Ces "économistes" critiquent l'austérité en France. Mais on se demande quelle austérité ? La dépense publique a augmenté (quand on parle de diminution, c'est en fait une diminution de l'augmentation). Le déficit public reste abyssal. D'ailleurs, dans le même numéro des Echos, un article montre les déficits budgétaires en pourcentage du PIB : 7,2% en 2009, 6,8% en 2010, 5,1 en 2011%, 4,8% en 2012, 4,1% en 2013, 3,9% en 2014, 3,8% en 2015. Où est l'austérité ?

La vérité est que le gouvernement français mène une politique keynéso-socialiste. C'est-à-dire basée sur le déficit public, de fortes contraintes sur les entreprises, et une volonté de transformation sociale, comme le montre le soutien à ce qu'il appelle l'économie solidaire et responsable (ce qu'elle n'est pas malgré son appellation). Cette politique ne donne pas les résultats escomptés. Alors, contre toute vraisemblance, dans un jusqu'au boutisme idéologique, on demande encore plus de déficit.

D'autre part, Les Echos citent Christophe Ramaux,maître de conférences à l’université Paris-I, un des coordinateurs de la tribune, qui accuse l'Allemagne d'étrangler l'Europe :

« Il ne faut pas hésiter à risquer d’aboutir à une rupture avec l’Allemagne. L’euro lui bénéficie en lui permettant de dégager des excédents commerciaux en étranglant les pays du sud de l’Europe, dont la France fait partie. »

On remarquera trois choses dans cet extrait.
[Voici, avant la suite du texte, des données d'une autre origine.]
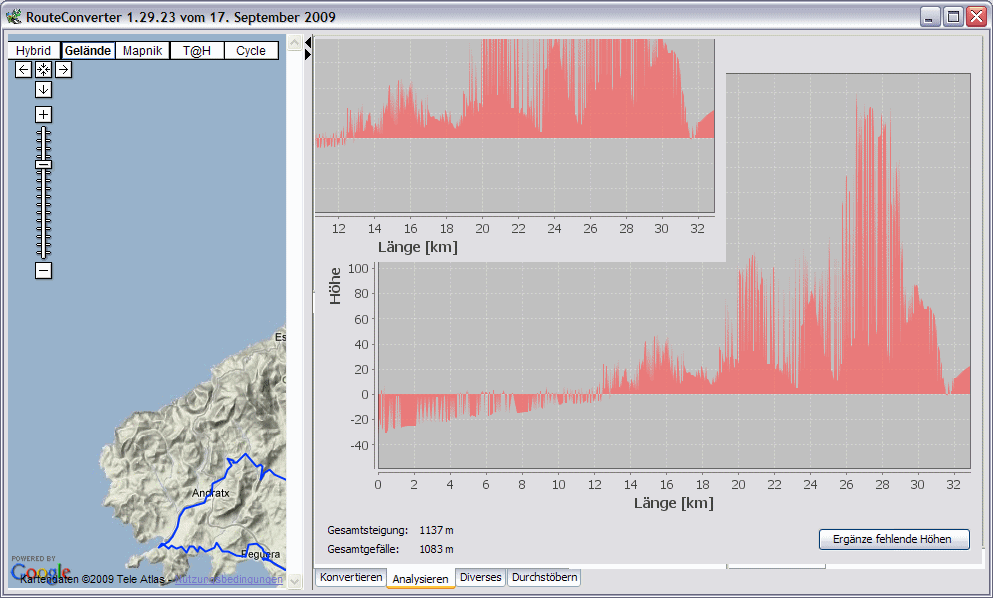Image resolution: width=993 pixels, height=598 pixels.
Task: Pan the map right with the arrow
Action: [63, 69]
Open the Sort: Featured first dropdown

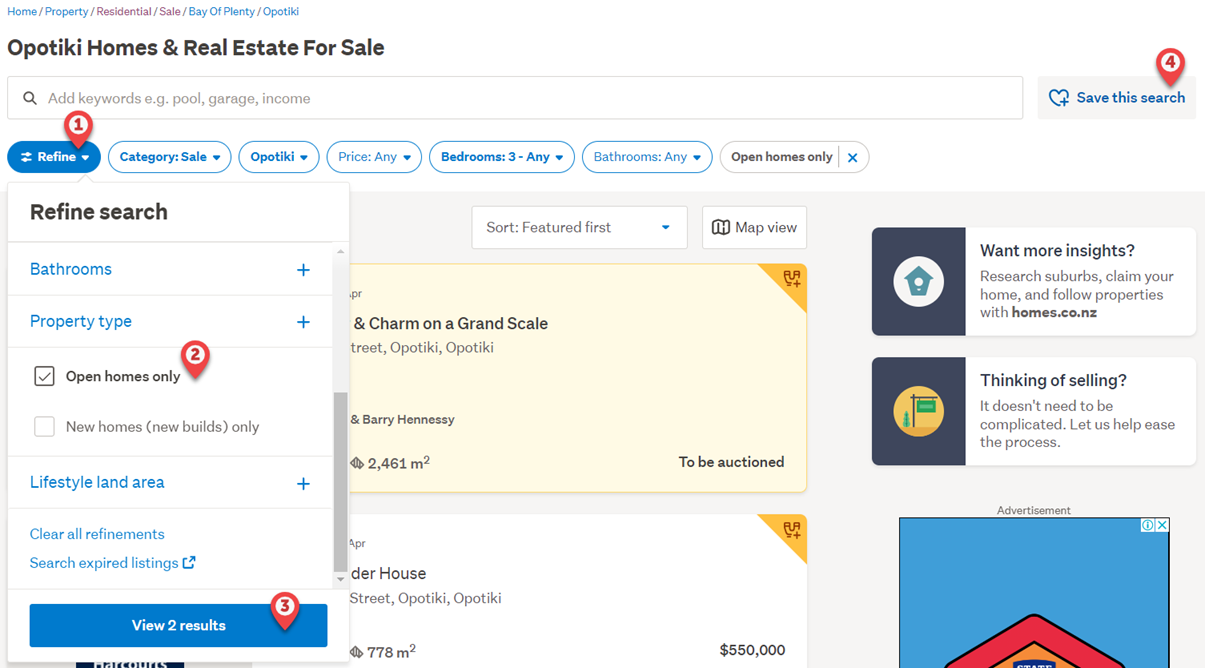[x=579, y=228]
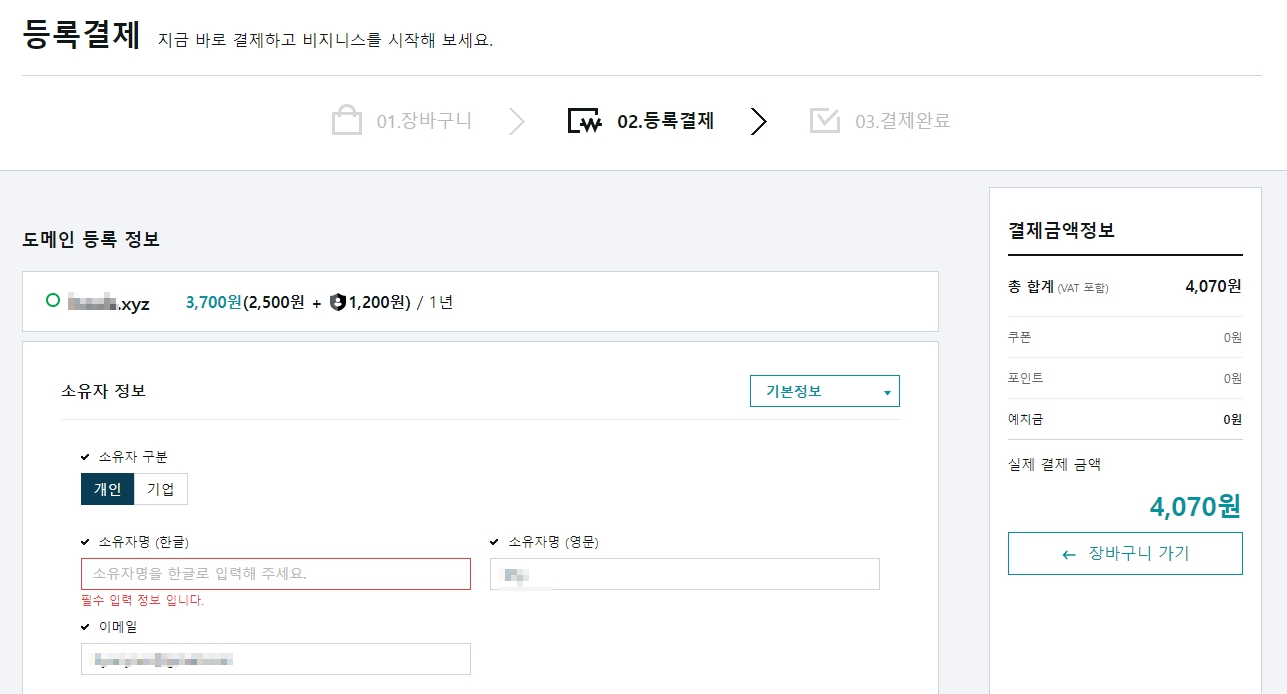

D'abord, une politique mercantiliste tombée en désuétude depuis des siècles. Ensuite, que la France fait partie de l'Europe du sud, cette Europe du chômage, de la crise. Enfin, la désignation d'un bouc émissaire, l'Allemagne, qui pomperait les revenus de l'Europe de Sud. Mais cette affirmation est contredite par les faits, une nouvelle fois.

En effet, comme le montre l'IFRAP, les importations en provenance de l'Union Européenne en Allemagne augmentent. Tandis que la part de ces exportations hors UE augmente. Comme l'écrit l'IFRAP, l'Allemagne fait travailler ses partenaires européens. Il ne tient qu'à la France d'en profiter.

Enfin, Les Echos citent Xavier Timbeau, économiste à l’OFCE :

« nous faisons l’analyse que le risque d’éclatement de la zone euro est réel. Certains d’entre nous le voient d’un bon œil, d’autres pas. Mais il faut rappeler à l’Allemagne qu’elle a beaucoup à perdre en cas de disparition de l’euro, notamment en ce qui concerne son épargne investie dans d’autres pays européens ».

On remarque dans cette citation une menace envers l'Allemagne. Celle-ci est clairement désignée comme bouc émissaire. En même temps, cette citation est contradictoire : elle accuse l'Allemagne des maux de la France, mais reconnaît qu'elle finance l'Europe. Ce financement, compte tenu des règles de Bâle, concerne aussi la dette d'Etat. Sans le vouloir, cet économiste souligne le rôle de l'Allemagne dans le financement de l'Europe. Par quoi veut-il remplacer ce financement ? La planche à billets et ses conséquences néfastes ?

Cet article n'incite pas à lire la tribune en question. Tout est contredit par les faits, ou se contredit. Cependant, c'est la pensée dominante en France. Il suffit d'augmenter encore plus les déficits, pour que tout aille pour le mieux, sans efforts. Ou de faire payer l'Allemagne. Un bouc émissaire, pour expliquer les problèmes du pays. Mais se remettre en question, se demander si le jusqu'au boutisme keynéso-socialiste doit être remis en cause, c'est hors de question.